BEGIN Extracted material

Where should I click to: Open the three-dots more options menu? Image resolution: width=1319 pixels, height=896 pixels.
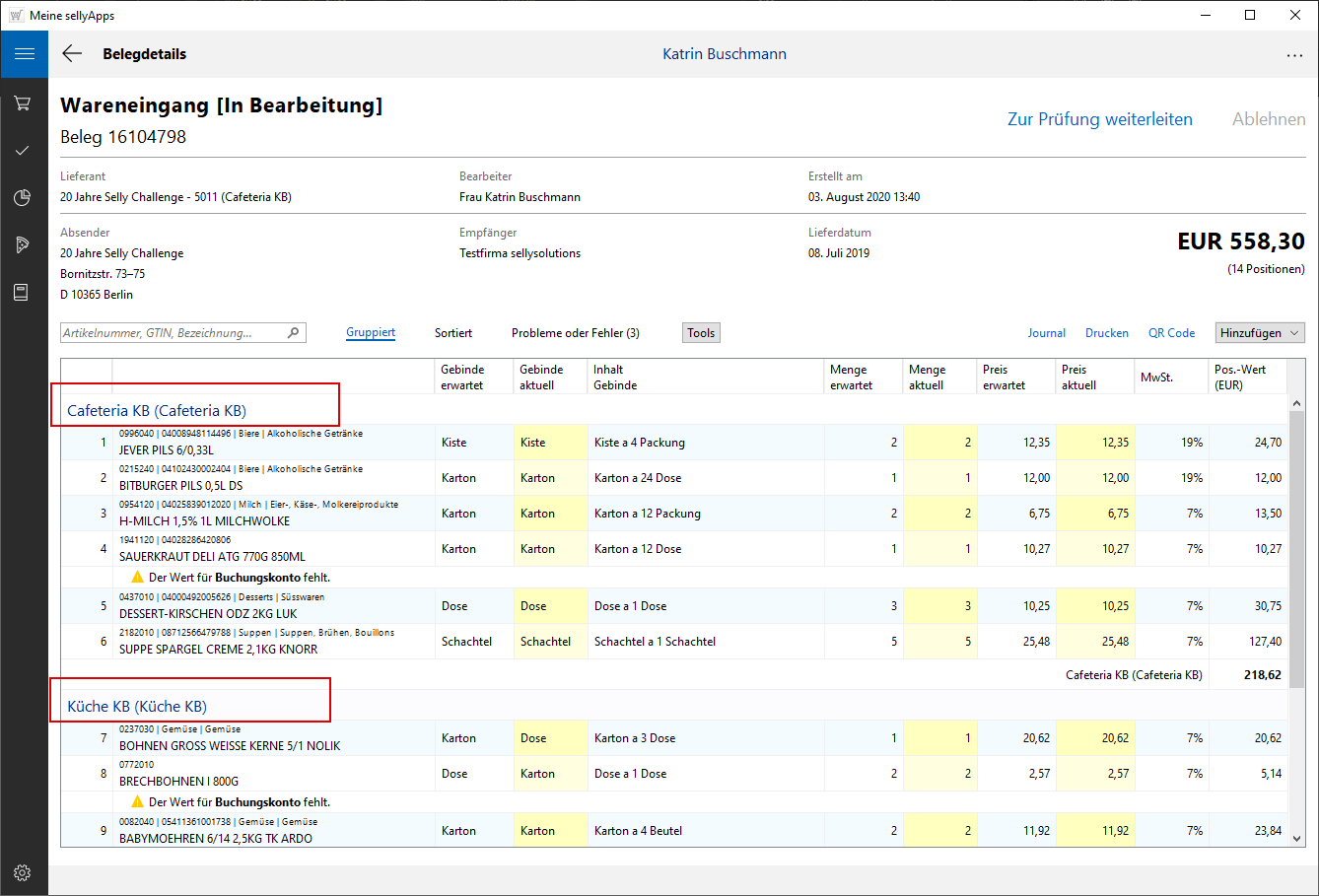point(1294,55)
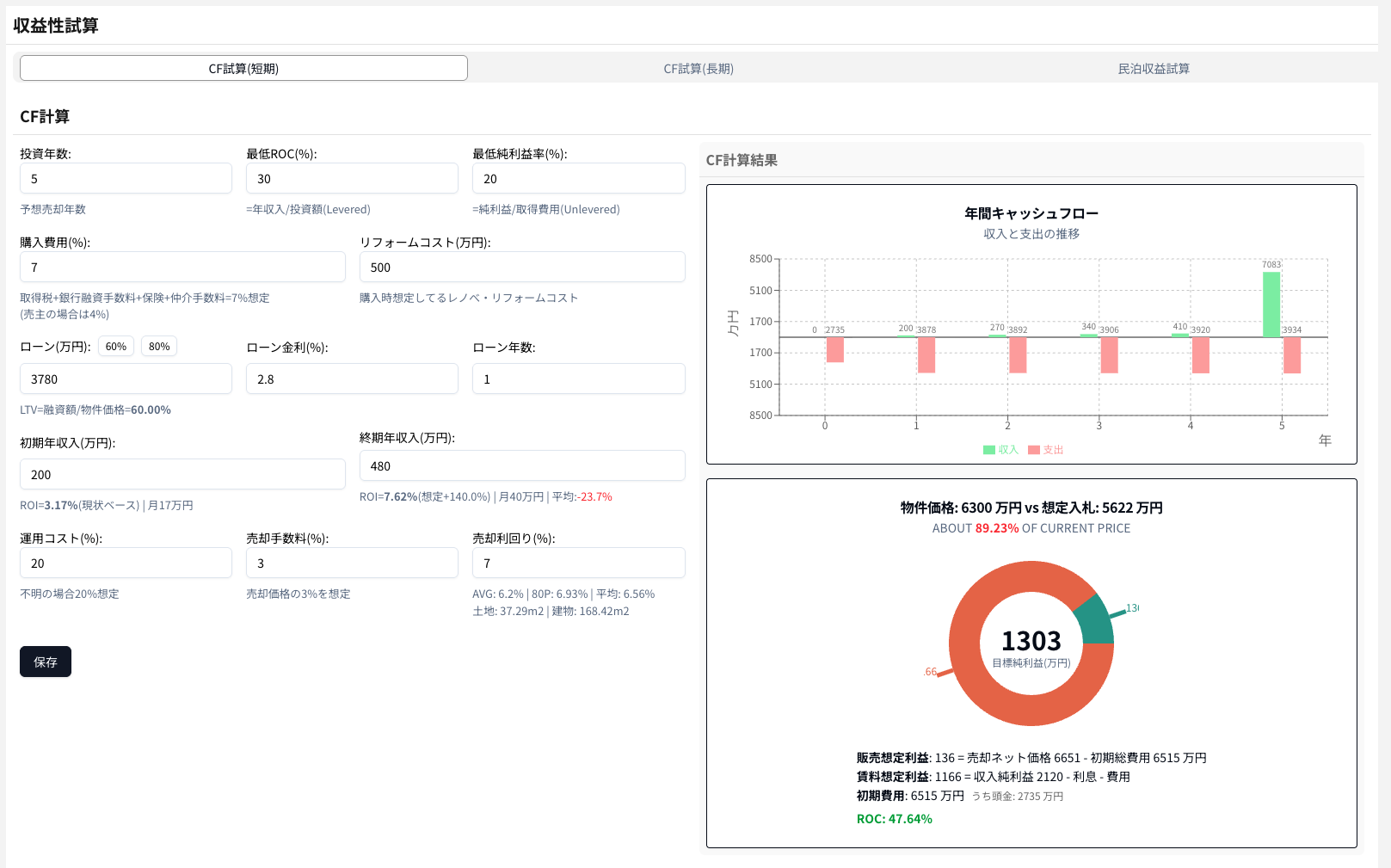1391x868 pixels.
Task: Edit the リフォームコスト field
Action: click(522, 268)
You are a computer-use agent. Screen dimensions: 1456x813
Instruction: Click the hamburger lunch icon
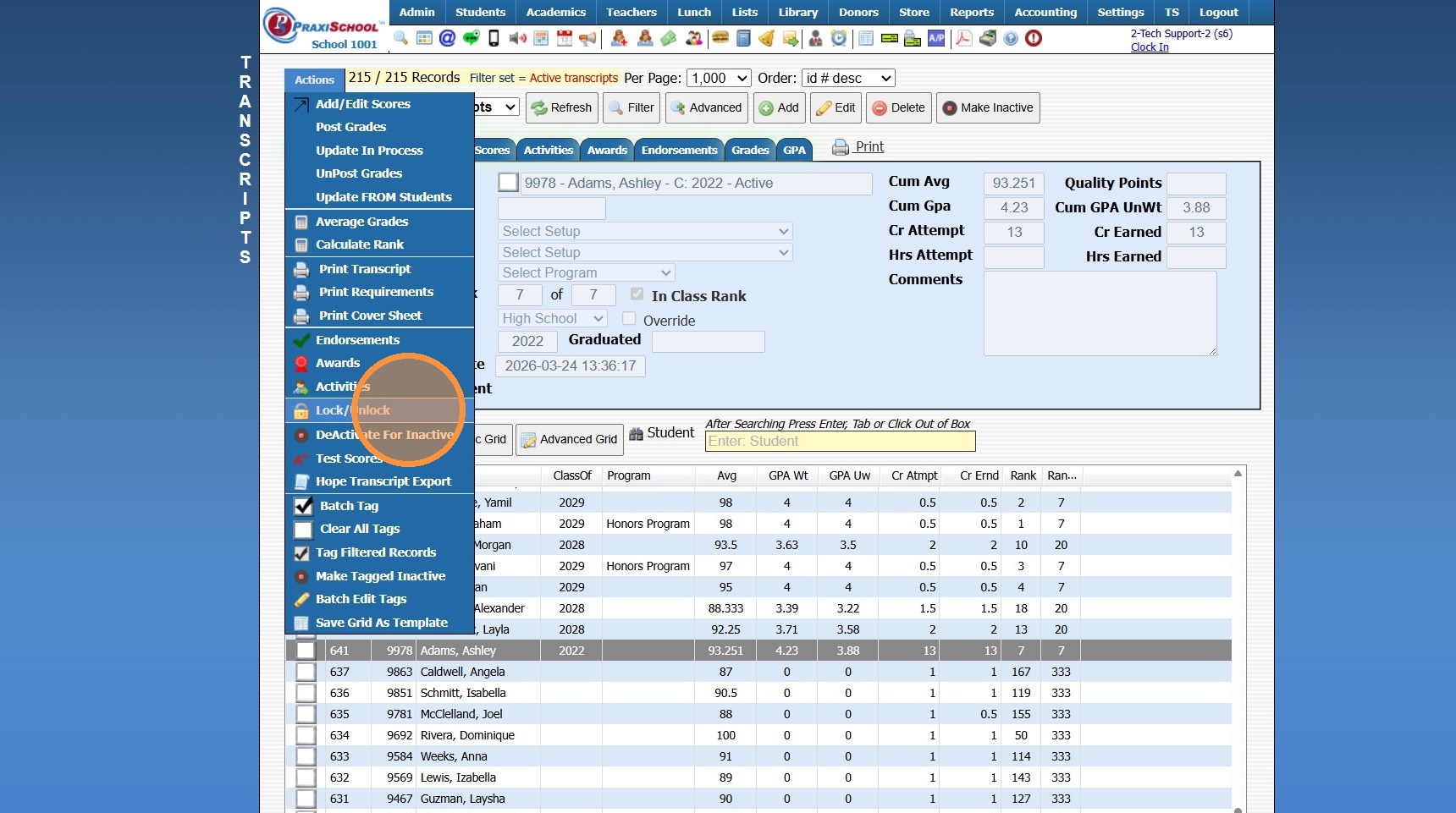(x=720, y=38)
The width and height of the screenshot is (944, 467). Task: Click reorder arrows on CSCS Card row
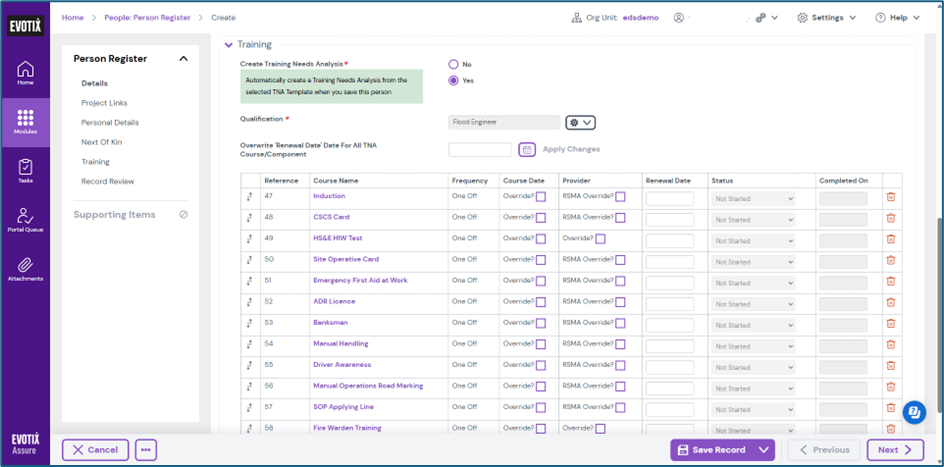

END Extracted material

Activity:
Could you transcribe the records above exactly, leaving out any pictures?

Answer to the problem:
Where should I click to: Open the three-dots more options menu? Image resolution: width=1319 pixels, height=896 pixels.
point(1294,55)
1391x868 pixels.
Task: Edit the リフォームコスト field
Action: click(522, 268)
You are a computer-use agent. Screen dimensions: 1456x813
Instruction: Click the hamburger lunch icon
(x=720, y=38)
The width and height of the screenshot is (944, 467). Task: Click reorder arrows on CSCS Card row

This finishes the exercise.